(Stored data entries)
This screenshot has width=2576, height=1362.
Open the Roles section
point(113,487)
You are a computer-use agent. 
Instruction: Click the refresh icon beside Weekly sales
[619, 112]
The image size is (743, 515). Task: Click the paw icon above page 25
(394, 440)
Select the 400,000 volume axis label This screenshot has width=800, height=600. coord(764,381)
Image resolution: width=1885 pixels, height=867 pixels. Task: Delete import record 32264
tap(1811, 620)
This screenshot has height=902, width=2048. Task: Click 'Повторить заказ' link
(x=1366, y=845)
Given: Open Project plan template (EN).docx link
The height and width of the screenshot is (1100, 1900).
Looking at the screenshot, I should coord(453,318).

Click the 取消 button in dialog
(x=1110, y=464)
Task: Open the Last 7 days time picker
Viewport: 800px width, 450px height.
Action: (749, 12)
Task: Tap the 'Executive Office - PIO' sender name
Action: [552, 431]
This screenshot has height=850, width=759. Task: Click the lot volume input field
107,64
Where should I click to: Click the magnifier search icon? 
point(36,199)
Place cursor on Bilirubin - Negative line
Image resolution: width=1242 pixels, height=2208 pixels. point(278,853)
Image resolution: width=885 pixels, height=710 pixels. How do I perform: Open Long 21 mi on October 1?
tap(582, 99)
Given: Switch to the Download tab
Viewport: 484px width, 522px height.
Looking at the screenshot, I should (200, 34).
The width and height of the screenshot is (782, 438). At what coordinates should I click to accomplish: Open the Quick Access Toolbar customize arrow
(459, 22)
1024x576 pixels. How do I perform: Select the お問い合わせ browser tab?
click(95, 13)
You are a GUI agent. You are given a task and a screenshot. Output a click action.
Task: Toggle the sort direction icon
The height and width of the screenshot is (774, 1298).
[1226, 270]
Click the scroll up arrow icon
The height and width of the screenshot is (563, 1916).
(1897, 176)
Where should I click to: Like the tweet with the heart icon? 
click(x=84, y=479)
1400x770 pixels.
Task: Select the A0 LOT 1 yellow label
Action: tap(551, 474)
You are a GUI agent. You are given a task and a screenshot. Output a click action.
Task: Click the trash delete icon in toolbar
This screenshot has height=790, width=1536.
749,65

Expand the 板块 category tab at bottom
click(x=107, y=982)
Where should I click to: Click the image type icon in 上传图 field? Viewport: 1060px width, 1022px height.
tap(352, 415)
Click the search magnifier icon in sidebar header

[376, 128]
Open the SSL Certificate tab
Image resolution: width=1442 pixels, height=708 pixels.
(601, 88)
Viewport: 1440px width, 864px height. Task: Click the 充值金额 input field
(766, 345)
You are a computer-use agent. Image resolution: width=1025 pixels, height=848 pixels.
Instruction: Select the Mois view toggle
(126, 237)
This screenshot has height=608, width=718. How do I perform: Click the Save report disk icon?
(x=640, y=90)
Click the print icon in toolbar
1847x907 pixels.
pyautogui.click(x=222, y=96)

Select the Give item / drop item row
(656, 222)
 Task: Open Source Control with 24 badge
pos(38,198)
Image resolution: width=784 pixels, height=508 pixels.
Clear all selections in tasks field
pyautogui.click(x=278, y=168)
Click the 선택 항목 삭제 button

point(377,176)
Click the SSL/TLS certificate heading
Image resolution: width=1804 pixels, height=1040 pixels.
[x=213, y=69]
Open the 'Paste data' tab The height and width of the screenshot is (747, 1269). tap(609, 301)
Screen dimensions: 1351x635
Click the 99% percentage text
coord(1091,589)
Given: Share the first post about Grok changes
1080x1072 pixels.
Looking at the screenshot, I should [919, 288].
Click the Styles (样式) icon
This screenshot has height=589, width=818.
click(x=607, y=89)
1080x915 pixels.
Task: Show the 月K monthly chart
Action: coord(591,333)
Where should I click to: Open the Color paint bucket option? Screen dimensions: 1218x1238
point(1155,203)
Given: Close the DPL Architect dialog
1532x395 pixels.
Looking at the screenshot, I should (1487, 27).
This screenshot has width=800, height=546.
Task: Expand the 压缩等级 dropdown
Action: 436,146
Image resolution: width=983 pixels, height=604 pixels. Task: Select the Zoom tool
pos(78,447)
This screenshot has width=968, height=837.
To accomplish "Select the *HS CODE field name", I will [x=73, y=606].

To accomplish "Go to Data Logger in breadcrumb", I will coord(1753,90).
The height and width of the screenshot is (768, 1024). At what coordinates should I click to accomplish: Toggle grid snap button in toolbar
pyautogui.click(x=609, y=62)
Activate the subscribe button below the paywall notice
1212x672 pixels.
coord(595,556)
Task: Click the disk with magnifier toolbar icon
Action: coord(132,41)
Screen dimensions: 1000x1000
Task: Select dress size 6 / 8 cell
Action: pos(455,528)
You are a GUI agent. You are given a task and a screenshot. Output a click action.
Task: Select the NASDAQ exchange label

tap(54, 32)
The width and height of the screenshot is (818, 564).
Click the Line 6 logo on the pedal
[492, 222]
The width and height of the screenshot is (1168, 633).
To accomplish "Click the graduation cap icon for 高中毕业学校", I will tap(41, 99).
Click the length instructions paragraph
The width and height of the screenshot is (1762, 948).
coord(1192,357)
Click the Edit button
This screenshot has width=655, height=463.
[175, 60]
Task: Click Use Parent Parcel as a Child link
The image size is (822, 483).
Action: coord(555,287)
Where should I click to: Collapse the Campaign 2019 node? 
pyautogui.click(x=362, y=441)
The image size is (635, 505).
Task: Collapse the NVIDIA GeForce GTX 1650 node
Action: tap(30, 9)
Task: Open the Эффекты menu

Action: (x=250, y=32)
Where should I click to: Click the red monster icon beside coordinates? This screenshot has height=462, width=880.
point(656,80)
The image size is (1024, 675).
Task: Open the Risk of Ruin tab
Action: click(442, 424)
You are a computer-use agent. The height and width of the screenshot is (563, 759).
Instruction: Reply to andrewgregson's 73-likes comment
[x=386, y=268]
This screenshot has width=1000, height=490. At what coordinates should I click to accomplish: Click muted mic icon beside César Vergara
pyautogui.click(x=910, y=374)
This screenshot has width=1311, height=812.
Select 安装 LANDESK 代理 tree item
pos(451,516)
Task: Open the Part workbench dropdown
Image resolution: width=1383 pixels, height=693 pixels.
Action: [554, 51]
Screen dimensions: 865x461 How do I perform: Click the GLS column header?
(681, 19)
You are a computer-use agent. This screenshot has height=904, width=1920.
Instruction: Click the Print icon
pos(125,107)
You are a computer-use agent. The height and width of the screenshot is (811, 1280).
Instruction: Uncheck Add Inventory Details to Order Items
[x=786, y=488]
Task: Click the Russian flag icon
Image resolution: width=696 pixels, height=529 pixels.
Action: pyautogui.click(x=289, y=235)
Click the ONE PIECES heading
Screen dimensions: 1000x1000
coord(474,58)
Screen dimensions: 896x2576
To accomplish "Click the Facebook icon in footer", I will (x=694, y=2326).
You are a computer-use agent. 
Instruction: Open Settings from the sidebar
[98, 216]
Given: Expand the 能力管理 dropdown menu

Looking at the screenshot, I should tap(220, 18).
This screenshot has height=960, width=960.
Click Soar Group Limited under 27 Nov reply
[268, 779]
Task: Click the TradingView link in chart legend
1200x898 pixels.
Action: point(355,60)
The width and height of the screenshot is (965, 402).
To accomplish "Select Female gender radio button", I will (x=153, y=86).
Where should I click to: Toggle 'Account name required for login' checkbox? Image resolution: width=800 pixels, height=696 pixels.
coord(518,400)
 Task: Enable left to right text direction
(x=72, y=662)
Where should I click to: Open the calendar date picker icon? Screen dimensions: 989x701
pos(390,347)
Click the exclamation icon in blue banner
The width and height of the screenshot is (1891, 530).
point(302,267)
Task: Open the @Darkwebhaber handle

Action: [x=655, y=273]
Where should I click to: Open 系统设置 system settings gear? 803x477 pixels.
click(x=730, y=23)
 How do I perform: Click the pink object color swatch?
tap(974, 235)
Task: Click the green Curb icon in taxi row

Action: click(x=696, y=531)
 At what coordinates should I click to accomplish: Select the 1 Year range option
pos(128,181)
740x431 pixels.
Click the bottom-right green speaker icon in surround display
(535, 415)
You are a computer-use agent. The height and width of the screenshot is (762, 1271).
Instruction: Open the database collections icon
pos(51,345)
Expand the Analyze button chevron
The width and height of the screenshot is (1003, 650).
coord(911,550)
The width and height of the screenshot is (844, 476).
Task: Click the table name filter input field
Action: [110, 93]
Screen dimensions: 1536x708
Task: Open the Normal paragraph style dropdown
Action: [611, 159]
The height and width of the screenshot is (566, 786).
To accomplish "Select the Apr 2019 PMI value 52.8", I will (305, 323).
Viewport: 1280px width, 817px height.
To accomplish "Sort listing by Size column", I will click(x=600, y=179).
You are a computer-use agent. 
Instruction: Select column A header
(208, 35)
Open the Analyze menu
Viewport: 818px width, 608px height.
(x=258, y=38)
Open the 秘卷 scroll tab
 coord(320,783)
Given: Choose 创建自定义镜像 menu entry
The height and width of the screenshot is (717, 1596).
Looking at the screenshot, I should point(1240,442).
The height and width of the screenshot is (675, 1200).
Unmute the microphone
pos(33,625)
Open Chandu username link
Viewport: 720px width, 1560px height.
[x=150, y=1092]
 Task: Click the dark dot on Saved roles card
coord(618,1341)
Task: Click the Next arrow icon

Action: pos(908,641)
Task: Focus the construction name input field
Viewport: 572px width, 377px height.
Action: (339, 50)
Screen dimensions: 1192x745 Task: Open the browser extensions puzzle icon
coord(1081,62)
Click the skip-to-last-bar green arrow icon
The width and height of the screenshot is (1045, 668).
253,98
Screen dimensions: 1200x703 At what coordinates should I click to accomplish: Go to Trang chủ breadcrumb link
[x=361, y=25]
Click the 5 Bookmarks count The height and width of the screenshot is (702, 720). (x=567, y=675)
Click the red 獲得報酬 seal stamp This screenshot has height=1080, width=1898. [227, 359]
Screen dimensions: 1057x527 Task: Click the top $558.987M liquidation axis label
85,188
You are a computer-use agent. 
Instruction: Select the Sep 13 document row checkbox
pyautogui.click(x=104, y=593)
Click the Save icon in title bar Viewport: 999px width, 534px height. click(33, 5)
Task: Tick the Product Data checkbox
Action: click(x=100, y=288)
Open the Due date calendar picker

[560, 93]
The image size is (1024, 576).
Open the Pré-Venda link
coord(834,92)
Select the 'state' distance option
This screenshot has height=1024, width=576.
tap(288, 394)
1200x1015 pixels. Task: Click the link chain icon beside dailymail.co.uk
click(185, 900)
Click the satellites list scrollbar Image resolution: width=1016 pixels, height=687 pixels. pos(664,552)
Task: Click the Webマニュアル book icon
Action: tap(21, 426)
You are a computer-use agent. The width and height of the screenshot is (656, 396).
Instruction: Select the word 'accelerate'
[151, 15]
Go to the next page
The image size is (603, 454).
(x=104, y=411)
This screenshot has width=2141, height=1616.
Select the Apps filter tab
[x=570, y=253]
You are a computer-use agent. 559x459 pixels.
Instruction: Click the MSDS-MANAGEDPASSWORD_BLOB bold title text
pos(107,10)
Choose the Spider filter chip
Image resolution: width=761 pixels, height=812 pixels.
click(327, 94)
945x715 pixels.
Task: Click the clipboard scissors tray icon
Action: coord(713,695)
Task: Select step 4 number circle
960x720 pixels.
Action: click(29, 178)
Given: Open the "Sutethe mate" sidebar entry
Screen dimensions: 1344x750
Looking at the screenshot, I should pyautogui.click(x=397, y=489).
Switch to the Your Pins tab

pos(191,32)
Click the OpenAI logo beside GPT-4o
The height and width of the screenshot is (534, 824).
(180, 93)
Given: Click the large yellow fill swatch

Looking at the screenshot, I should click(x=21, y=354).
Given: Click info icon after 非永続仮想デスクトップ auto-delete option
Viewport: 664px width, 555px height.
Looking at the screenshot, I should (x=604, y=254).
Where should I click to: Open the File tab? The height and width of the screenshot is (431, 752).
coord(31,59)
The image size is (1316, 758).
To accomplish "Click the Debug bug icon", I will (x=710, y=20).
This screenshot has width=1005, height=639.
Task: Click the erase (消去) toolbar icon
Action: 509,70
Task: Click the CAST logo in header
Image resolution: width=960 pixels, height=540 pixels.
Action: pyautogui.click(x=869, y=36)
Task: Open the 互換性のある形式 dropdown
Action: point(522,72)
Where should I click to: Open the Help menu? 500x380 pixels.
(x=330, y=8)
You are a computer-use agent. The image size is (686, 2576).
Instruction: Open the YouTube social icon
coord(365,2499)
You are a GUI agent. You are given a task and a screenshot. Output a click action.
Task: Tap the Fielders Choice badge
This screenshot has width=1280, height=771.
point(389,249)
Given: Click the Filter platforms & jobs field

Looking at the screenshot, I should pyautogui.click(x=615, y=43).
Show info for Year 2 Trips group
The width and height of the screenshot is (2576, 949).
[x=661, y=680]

EXERCISE INSTRUCTIONS:
Would you please copy every line in the data that contains the word "computer"?

TASK SOLUTION:
You are a computer-use agent. 
You are a computer-use agent. Image resolution: width=1025 pixels, height=848 pixels.
You are a computer-use agent. The height and width of the screenshot is (563, 759).
You are a computer-use agent. This screenshot has height=904, width=1920.
You are a computer-use agent. The height and width of the screenshot is (811, 1280).
You are a computer-use agent. 
You are a computer-use agent. The height and width of the screenshot is (762, 1271).
You are a computer-use agent. 
You are a computer-use agent. 
You are a computer-use agent. The width and height of the screenshot is (656, 396).
You are a computer-use agent. 559x459 pixels.
You are a computer-use agent. The image size is (686, 2576).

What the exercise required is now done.